By Khairiya El-Bishlawi

Did the opening ceremony of the 24th Cairo International Film Festival induce in many members of the audience the same feeling of awe? One scene in particular seemed loaded with meaning: a procession of romantic couples, icons of classic Egyptian cinema, winding their way up to the stage to be honoured -- no longer as fresh, perhaps, but every bit as glamorous, the men haughtily suave, the women dignified in their attempts to conceal the relentless marching of age. Each of these actors and actresses left an indelible mark on the Egyptian psyche, their fairy tale-like roles penetrating into the fabric of life. In the 1950s and 1960s, the heyday of romantic film, they were the stars.
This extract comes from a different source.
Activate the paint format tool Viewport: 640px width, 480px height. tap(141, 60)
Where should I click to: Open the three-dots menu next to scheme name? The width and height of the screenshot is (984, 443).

And it is to the 1950s and 1960s that the festival hankers back, however radically different present-day variations on the romantic theme might be. On almost every occasion outside the film theatre, festival events have been characterised by a surprisingly consistent focus on the age of romance: on stories of love and loss, on the social and political circumstances surrounding such stories and on the contribution of Egyptian and world icons of the genre. In this sense it is interesting to note that, with respect to one's overall impression of the festival, the intellectual substance of the films on offer often supersedes the romantic imperative, providing a wide variety of essentially romantic films.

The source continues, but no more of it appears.